Nicholas Sr. began organizing against police brutality after his 13-year-old son, Nicholas Naquan Heyward Jr., was killed in 1994 by New York Police Department Housing Authority cop Brian George. Nicholas Jr. was killed while playing with his friends on the 14th floor of the building in Gowanus Houses, where he lived. Nicholas Sr. fought for and demanded justice for his stolen son for the remaining 24 years of his life.
He never received justice, as his son’s case was closed. But Nicholas Sr. continued to fight for his family, and he continued fighting for everyone. Many have called him a father to the movement against police brutality, which arose in the 1990s led by the families of those needlessly gunned down. He was a convenor of the annual October 22 March Against Police Brutality. He helped organize many Know Your Rights training sessions to keep Black children and young people safe, so much so that some called this training a “Heyward classic.”
I met and started working closely with Nicholas Sr. during the Akai Gurley campaign. Akai was needlessly shot and killed in Brooklyn’s Pink Houses by former NYPD officer Peter Liang during an illegal vertical patrol, in 2014. Gurley’s murder bore a resemblance to the killing of Nicholas Jr.
I wanted to organize around something that hit close to me—police brutality and police violence. When I started working with Nicholas, I did not have the organizing and deescalation skills, knowledge of strategies, and how to speak—which I have since developed. None of that mattered to him because he only cared about the camaraderie folks had for that struggle, for the community.
He was a true visionary. He organized for and got a mural honoring he son in Gowanus. He started summer tournaments in the Gowanus Houses park that he mobilized to get named after his son—turning a grave site into a safe space. And he did all of this while having compassion for others.
There is a love, a support that Nicholas gave that could never be put into words and never needed to be explained. He just had those things for all of us, whether or not you contributed to his 24-year struggle for justice for his stolen son or not. If he was able to fight alongside you in any struggle, he would and he did. When Nicholas called me his sister, or anyone else that was lucky enough to get those affirmations from him, you knew it was genuine, and that he meant it with all his heart and spirit. He continued to be a supportive part of my life through hardships and losses.
Nicholas Heyward Sr. has always been an ally to the Party for Socialism and Liberation and the ANSWER Coalition, marching with us countless times, and speaking at our events. He endorsed the People’s Congress of Resistance, which took place in 2017.

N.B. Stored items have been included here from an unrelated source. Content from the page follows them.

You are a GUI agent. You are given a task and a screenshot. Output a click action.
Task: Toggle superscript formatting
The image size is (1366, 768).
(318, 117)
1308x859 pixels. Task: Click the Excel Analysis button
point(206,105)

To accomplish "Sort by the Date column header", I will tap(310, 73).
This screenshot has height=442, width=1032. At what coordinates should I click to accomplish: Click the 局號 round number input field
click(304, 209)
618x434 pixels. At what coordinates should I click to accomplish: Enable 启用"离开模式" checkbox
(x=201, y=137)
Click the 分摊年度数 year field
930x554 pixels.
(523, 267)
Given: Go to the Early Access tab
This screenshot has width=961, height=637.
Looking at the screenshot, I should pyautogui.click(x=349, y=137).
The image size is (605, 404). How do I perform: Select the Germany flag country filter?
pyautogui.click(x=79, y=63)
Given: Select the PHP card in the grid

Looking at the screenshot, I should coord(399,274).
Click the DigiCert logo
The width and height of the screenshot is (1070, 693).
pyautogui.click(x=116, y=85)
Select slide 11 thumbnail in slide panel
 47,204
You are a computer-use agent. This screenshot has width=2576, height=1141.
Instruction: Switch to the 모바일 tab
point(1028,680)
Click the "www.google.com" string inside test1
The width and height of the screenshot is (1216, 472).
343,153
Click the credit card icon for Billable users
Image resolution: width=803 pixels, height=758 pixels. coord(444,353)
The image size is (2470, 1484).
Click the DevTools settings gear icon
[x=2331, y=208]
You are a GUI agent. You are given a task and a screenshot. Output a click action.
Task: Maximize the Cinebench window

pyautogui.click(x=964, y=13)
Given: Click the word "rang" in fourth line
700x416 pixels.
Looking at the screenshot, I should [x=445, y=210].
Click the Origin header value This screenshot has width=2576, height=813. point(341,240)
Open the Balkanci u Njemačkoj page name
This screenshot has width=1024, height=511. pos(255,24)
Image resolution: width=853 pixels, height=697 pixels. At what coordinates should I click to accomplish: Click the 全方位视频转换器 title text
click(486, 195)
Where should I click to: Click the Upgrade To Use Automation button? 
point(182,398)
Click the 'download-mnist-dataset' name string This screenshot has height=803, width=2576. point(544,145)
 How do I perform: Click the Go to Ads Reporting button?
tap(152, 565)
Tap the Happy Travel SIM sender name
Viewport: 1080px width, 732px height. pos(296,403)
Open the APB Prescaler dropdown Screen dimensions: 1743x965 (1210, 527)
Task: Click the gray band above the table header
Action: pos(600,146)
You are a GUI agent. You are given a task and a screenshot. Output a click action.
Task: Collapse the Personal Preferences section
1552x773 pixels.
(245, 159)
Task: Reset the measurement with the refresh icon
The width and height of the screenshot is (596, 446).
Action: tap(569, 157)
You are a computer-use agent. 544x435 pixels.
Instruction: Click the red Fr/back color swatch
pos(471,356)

Even as his health started to fade, Nicholas still had the same loving energy. There is an empowerment in that. No matter what, this elder had our backs. He will live on through our organizing. But it is hard knowing that a fighter who loved like that, valued us like that, uplifted and held us like that, is no longer here because this system failed him. This will take us all awhile to process. We lost a pillar in our struggle when many of us don’t have a wall to lean on. He will not be forgotten.